__Problem__:
Lines from the beginning of the data through the line containing "Juni 2016 (685, 2051)" are to be copied exactly, with no other line included.

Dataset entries
---
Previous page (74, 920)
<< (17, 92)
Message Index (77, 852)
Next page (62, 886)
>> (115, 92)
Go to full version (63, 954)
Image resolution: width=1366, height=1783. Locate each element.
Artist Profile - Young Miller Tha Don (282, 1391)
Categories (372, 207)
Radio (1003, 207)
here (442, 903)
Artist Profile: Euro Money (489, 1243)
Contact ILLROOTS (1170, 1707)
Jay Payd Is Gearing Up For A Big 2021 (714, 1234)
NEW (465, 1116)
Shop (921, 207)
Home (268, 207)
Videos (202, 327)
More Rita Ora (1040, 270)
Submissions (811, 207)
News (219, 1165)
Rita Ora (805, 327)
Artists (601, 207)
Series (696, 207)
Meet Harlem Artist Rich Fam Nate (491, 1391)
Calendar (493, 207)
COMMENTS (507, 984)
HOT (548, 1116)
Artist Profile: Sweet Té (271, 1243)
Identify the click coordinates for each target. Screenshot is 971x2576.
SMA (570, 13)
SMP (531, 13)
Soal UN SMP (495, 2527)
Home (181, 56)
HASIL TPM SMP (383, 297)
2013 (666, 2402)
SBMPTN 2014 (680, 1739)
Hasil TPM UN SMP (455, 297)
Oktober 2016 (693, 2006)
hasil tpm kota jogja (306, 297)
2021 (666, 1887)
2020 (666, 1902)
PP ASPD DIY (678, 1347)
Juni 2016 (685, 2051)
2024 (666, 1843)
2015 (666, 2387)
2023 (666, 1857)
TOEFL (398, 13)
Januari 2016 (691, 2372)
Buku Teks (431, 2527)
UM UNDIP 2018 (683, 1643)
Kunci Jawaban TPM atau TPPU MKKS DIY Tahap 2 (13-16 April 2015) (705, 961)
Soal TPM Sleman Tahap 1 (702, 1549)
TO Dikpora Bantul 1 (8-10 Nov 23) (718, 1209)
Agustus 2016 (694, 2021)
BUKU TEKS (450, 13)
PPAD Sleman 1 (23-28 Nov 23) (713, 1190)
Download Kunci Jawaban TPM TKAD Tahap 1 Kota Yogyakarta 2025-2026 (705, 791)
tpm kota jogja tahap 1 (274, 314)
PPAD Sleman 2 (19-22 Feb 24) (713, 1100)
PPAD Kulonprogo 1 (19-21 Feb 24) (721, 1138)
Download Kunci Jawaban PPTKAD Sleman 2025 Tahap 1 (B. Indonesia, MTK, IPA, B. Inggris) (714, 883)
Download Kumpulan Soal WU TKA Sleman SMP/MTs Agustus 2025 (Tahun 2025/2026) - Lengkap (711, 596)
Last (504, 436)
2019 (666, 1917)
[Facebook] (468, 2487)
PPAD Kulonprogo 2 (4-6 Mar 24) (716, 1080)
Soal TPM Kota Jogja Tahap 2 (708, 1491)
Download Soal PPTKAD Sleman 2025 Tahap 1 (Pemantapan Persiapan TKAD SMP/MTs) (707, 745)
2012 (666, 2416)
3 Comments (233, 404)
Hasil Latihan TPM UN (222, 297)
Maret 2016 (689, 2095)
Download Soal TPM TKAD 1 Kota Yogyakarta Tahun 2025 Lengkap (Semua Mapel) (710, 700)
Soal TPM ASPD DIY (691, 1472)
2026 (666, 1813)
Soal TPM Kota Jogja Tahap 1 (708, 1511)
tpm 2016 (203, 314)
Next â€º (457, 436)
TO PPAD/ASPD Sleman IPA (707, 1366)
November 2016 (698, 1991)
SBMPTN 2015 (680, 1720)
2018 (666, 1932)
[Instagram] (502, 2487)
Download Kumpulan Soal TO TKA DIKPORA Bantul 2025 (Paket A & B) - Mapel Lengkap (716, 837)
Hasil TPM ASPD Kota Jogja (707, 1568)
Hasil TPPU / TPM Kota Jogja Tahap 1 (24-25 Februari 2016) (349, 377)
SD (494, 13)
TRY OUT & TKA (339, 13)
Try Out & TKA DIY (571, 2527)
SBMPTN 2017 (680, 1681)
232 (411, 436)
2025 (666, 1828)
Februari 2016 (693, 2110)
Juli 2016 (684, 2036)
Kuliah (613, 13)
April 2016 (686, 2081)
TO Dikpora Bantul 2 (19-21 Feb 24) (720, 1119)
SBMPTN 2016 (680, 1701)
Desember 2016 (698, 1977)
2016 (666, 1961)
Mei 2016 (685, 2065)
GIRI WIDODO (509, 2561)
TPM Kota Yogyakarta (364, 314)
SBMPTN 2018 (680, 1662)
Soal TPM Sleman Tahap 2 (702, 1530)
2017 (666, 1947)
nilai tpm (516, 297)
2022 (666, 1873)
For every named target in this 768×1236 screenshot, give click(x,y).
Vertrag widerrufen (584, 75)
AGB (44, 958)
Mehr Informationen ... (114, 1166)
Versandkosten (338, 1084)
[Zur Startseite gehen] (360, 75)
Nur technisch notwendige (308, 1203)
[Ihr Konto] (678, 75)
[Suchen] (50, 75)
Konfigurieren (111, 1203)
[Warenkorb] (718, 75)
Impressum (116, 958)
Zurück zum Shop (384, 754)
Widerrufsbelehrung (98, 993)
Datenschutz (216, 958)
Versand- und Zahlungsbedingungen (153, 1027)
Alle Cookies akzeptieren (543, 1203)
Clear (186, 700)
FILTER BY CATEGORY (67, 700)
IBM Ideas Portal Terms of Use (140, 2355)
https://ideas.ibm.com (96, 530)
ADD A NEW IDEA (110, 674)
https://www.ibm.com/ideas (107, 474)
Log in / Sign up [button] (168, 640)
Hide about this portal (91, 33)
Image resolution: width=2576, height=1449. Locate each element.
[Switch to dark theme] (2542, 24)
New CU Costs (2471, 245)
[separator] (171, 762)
---
__Problem solution__:
Previous page (74, 920)
<< (17, 92)
Message Index (77, 852)
Next page (62, 886)
>> (115, 92)
Go to full version (63, 954)
Image resolution: width=1366, height=1783. Locate each element.
Artist Profile - Young Miller Tha Don (282, 1391)
Categories (372, 207)
Radio (1003, 207)
here (442, 903)
Artist Profile: Euro Money (489, 1243)
Contact ILLROOTS (1170, 1707)
Jay Payd Is Gearing Up For A Big 2021 (714, 1234)
NEW (465, 1116)
Shop (921, 207)
Home (268, 207)
Videos (202, 327)
More Rita Ora (1040, 270)
Submissions (811, 207)
News (219, 1165)
Rita Ora (805, 327)
Artists (601, 207)
Series (696, 207)
Meet Harlem Artist Rich Fam Nate (491, 1391)
Calendar (493, 207)
COMMENTS (507, 984)
HOT (548, 1116)
Artist Profile: Sweet Té (271, 1243)
Identify the click coordinates for each target. Screenshot is 971x2576.
SMA (570, 13)
SMP (531, 13)
Soal UN SMP (495, 2527)
Home (181, 56)
HASIL TPM SMP (383, 297)
2013 (666, 2402)
SBMPTN 2014 (680, 1739)
Hasil TPM UN SMP (455, 297)
Oktober 2016 (693, 2006)
hasil tpm kota jogja (306, 297)
2021 (666, 1887)
2020 (666, 1902)
PP ASPD DIY (678, 1347)
Juni 2016 (685, 2051)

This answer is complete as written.